■ **Sección del texto**:

┌────────

9.3 El estado de derecho
Como ya se sugirió antes –inciso 9.1–, el estado de derecho consiste en un universo de
normas racionalmente conformado y establecido, el cual es respetado efectivamente por
todos y cada uno de los integrantes de la sociedad, desde las autoridades electas por los
ciudadanos, hasta los menores al cuidado de esos mismos ciudadanos. El estado de derecho
no se reduce, entonces, a un simple cuerpo más o menos completo y coherente de leyes.
Más bien hace referencia a la plena obediencia a estas leyes por parte de los ciudadanos. Es
un modo de vida. Se refiere, pues, al hecho de que las innumerables actividades que
ocurren en una colectividad nacional o local se hagan respetando siempre el derecho
formalmente establecido. Se trata de que el derecho no sea “letra muerta” –es decir, que no
se cumpla–, sino que sea como un organismo viviente que se concreta habitualmente en la
práctica y se transforma de manera continua y permanente, de acuerdo con los
procedimientos previstos por las propias leyes.
El gran enemigo del estado de derecho son los intereses particulares –individuales o
grupales, justificados o no por cualquier causa, inclusive de las llamadas “nobles”– a
quienes no conviene que dicho estado exista y prospere. Tales intereses particulares están
siempre en busca de excepciones al estado de derecho. Persiguen fines igualmente
particulares; por tanto, debilitan al estado de derecho en perjuicio de lo que más conviene a
la mayoría democrática, es decir, al interés general.

└────────

■ **Datos para revisar**:
┌────────

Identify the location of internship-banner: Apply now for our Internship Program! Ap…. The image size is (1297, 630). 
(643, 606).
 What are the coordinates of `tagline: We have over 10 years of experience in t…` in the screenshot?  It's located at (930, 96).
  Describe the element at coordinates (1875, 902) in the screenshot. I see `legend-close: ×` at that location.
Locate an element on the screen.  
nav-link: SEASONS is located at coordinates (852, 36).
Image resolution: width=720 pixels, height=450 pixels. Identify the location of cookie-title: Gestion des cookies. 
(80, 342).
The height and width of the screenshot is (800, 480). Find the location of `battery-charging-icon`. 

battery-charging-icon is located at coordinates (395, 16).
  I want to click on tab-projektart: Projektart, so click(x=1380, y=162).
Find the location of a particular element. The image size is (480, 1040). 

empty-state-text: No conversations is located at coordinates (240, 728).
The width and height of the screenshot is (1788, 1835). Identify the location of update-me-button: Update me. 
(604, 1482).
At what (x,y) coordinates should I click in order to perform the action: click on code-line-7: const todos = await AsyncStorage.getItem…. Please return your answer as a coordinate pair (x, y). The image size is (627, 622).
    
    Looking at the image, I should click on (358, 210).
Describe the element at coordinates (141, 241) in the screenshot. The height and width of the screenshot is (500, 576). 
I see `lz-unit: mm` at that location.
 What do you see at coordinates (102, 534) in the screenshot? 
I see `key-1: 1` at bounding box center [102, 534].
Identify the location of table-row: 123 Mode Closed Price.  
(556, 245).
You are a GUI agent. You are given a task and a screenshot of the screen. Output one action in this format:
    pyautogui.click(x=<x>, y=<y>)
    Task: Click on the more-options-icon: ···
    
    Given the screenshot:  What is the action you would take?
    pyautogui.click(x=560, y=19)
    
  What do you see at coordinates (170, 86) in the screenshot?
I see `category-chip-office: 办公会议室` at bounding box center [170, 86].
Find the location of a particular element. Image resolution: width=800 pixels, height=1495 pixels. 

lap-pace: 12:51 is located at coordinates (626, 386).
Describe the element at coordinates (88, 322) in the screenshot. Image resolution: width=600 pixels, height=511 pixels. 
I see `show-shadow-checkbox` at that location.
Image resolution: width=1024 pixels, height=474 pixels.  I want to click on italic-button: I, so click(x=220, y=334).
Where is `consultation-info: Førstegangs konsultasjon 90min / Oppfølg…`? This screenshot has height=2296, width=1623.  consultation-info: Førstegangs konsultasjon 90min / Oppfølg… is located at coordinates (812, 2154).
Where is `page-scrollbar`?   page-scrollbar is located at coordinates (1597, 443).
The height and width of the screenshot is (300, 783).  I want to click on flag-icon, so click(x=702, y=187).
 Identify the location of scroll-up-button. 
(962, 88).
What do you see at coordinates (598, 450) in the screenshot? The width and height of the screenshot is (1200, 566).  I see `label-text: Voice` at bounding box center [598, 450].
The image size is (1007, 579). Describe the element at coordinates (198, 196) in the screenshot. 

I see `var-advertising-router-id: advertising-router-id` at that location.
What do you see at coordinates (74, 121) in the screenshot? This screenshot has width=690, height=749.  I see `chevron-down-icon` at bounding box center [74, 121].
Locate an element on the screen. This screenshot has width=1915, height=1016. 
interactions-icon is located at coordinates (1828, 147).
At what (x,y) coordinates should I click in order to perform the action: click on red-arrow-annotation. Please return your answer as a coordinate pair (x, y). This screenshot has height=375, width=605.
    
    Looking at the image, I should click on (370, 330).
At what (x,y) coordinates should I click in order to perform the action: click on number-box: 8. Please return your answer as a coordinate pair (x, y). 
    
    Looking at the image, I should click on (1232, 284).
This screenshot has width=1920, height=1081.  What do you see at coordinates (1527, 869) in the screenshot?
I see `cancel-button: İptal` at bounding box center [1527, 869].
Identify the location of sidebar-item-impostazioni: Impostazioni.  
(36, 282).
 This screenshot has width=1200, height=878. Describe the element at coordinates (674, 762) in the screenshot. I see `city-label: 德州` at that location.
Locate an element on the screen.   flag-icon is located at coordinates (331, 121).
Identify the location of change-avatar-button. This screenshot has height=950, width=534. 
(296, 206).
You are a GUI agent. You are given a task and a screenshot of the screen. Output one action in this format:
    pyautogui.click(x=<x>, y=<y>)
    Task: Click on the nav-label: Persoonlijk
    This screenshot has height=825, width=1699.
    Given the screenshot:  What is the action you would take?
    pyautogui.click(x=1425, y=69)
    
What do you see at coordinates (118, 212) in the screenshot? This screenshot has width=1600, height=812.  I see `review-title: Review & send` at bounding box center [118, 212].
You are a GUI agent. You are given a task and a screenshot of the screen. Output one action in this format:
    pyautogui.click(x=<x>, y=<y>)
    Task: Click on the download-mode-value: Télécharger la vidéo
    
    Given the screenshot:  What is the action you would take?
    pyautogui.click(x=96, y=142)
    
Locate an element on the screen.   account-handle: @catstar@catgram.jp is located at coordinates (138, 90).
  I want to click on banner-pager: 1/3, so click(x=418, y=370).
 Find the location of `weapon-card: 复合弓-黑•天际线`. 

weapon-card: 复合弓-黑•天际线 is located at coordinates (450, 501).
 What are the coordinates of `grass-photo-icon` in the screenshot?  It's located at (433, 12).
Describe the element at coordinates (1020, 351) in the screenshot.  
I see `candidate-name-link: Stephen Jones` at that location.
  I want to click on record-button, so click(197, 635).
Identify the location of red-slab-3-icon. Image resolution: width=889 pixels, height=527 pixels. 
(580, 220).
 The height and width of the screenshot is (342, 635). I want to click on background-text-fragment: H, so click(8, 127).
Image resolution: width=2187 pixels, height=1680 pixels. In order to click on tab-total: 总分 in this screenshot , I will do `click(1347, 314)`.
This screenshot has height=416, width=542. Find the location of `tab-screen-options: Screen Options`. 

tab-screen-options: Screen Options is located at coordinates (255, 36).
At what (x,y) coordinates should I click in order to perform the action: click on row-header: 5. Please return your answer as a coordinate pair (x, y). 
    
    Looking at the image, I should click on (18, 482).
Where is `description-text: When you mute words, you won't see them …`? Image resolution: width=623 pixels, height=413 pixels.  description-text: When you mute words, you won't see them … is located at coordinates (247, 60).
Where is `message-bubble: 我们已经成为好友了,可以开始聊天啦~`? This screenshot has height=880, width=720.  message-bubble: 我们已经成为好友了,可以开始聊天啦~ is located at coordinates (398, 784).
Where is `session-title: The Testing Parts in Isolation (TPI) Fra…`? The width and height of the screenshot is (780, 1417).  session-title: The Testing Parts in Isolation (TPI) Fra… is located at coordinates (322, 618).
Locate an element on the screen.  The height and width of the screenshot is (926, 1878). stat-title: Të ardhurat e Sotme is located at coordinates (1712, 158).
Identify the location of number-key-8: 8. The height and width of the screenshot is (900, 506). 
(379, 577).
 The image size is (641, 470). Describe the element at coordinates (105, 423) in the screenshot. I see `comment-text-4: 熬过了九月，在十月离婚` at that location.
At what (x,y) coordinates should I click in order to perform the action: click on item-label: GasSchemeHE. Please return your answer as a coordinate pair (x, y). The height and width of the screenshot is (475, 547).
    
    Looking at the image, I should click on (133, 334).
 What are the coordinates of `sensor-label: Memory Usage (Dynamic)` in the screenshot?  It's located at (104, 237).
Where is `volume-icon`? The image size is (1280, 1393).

└────────

■ **Tarea**:
Copia literalmente el fragmento del texto sobre el estado de derecho que empieza en "El gran enemigo" y termina en "al interés general.".

■ **Solución**:
El gran enemigo del estado de derecho son los intereses particulares –individuales o
grupales, justificados o no por cualquier causa, inclusive de las llamadas “nobles”– a
quienes no conviene que dicho estado exista y prospere. Tales intereses particulares están
siempre en busca de excepciones al estado de derecho. Persiguen fines igualmente
particulares; por tanto, debilitan al estado de derecho en perjuicio de lo que más conviene a
la mayoría democrática, es decir, al interés general.